● Task description:
Give exactly the lines from the one with "You are a GUI" through the final line of the listing below, both included, leaving out any pictures.

● Source data:
_____

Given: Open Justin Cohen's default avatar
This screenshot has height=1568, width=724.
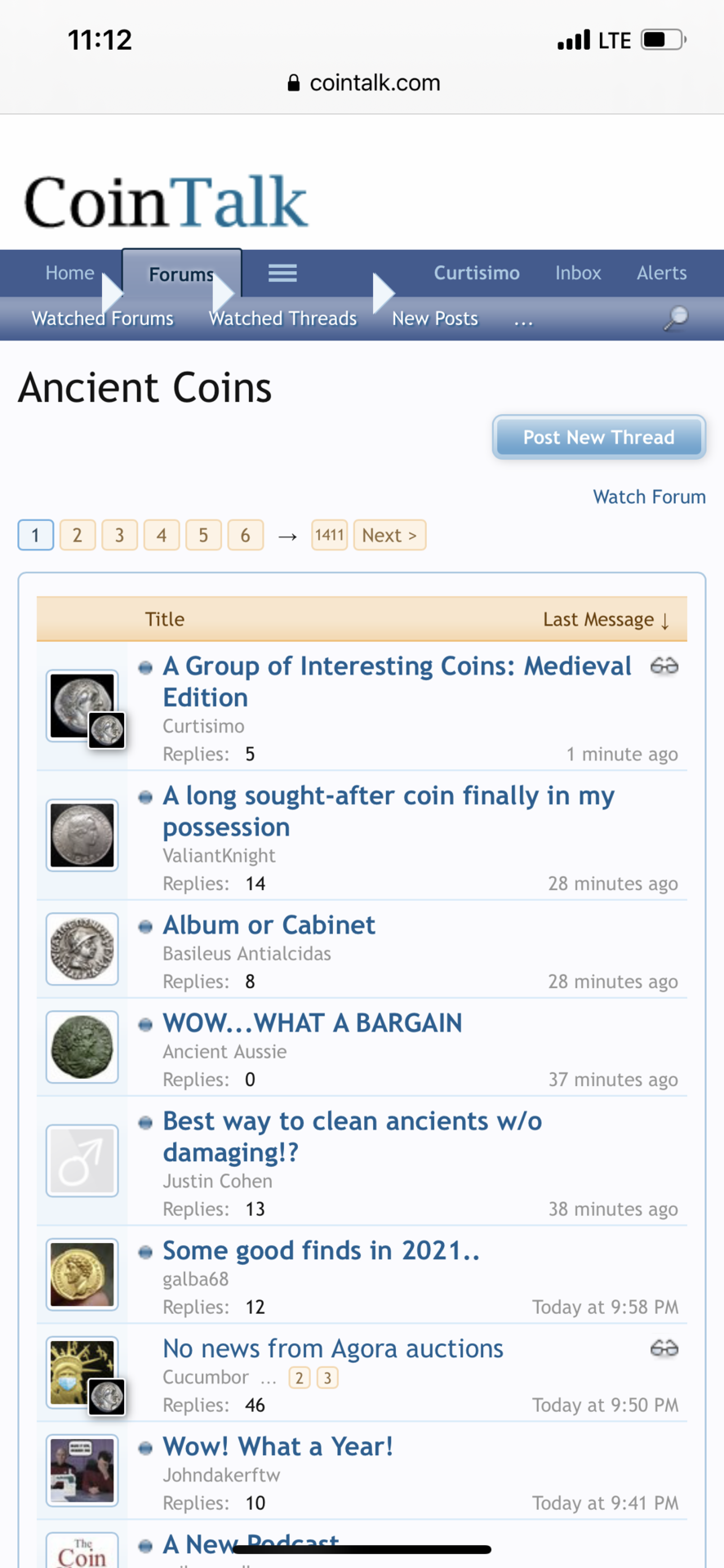Looking at the screenshot, I should coord(82,1160).
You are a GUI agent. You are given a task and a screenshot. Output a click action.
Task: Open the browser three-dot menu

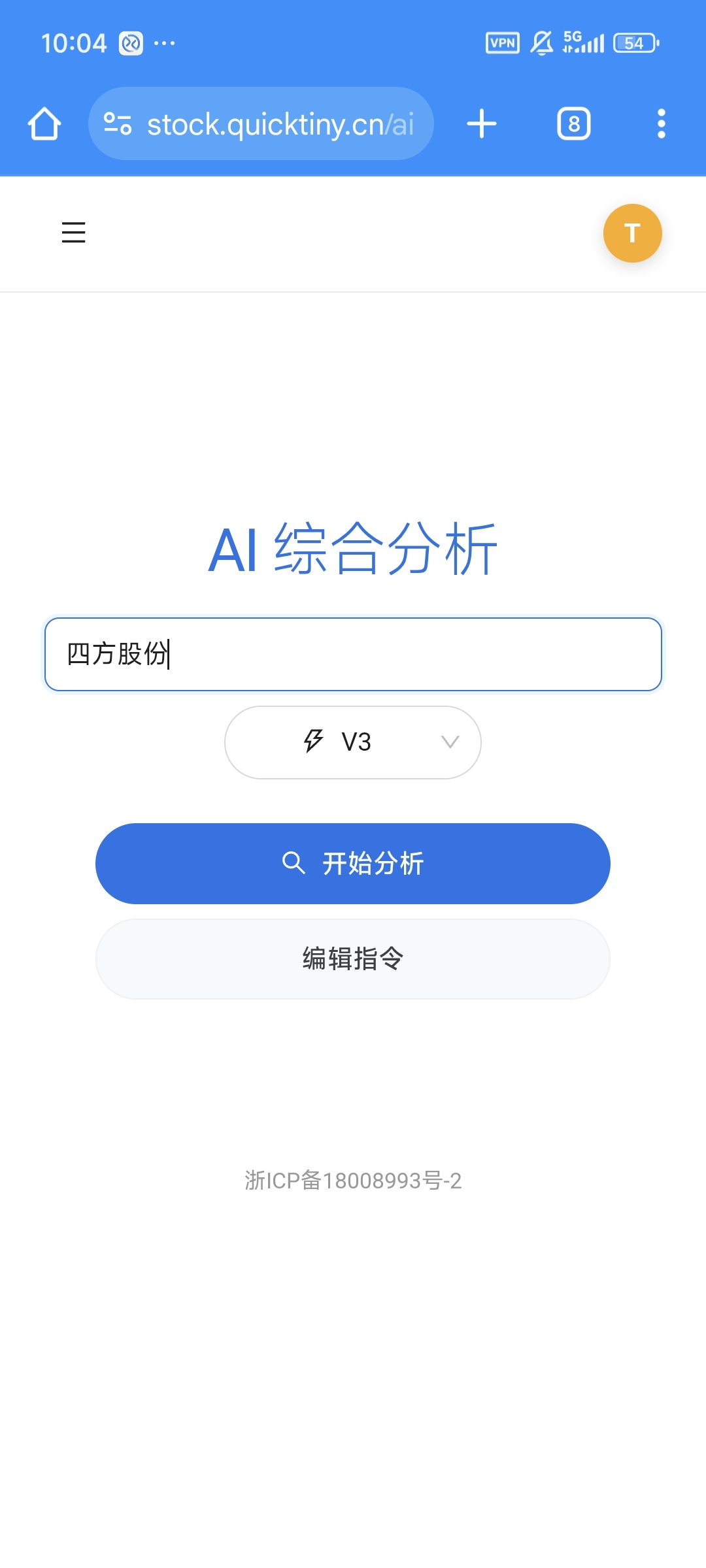click(x=662, y=124)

_____

● Task output:
You are a GUI agent. You are given a task and a screenshot. Output a click action.
Task: Open the browser three-dot menu

click(x=662, y=124)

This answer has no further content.